At one time Alfred and another boy, named Charles Cross, had thoughts of
waylaying Willis, and extorting the secret from him by threats or torture! Willis steered clear of them, however, and remained
close-mouthed. He had grown very crafty, and went to the tree by night only, or
sometimes early on Sunday mornings, before other people were astir. During the August moon of the second season after
discovering the tree, he brought home a bushel of the apples on three different
occasions by night; and he now began canvassing among the farmers who had
orchards, to sell scions, to be delivered in May of the following spring. After
eating the apples, not a few signed for them at fifty cents a graft. It required a fair share of courage on the part of a
boy of fifteen to go to the tree by night, for the distance from Willis's home
was fully two miles; and at that time bears and lynxes frequented the
"great pasture." Willis afterward told the other boys that a bear came
out in the path directly ahead of him one night, as he was hurrying home with a
bushel of Wild Rose Sweetings on his shoulder. The creature sniffed, and Willis
shouted to frighten it. He was on the point of throwing down his apples, to
climb a tree in haste, when the bear shambled away. Willis seems now to have had great designs of selling
scions to orchardists and nurserymen over the whole country. Only a tiny twig,
three inches long, is requisite for a scion for grafting into other trees. The
Wild Rose Sweeting tree would produce thousands of such scions. Willis, who was
a Yankee lad by ancestry, resolved to preserve the secret of the tree at all
hazards. He appears to have had dreams of making a fortune from it. [Pg 326]Thus far no one had been able to find the tree, as much
from nature's own precaution in hiding it as from Willis's craft.

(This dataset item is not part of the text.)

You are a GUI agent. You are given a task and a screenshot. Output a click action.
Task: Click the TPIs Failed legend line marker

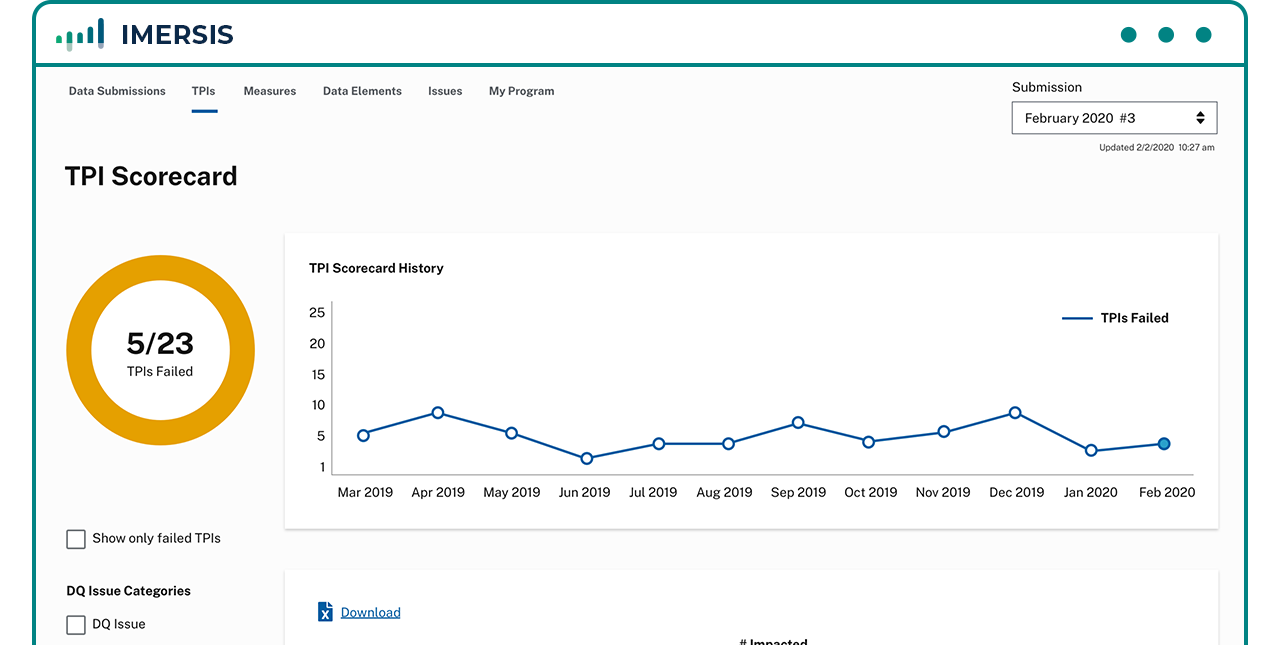1077,318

By the middle
of September that autumn he had gathered most of the apples, when the same
chance which had first led his steps to the tree revealed it to the eyes of his
enemies. For about that time Alfred Batchelder and Charles
Cross's brother, Newman, went fishing up the brook, and in due course arrived
at the trout-hole where Willis had sat when he saw the squirrel. They crept up
to the hole, baited and cast in together. There were no bites immediately; but as they sat
there they heard a red squirrel chirr! up among the thick hemlocks, and
presently caught the sound of a low thud on the ground, soon followed by
another and another. "He's gnawing off apples," said Alfred.
"There's an apple-tree among those hemlocks." Then the two cronies glanced at each other, and the
same thought occurred to both. "Who knows!" exclaimed Newman.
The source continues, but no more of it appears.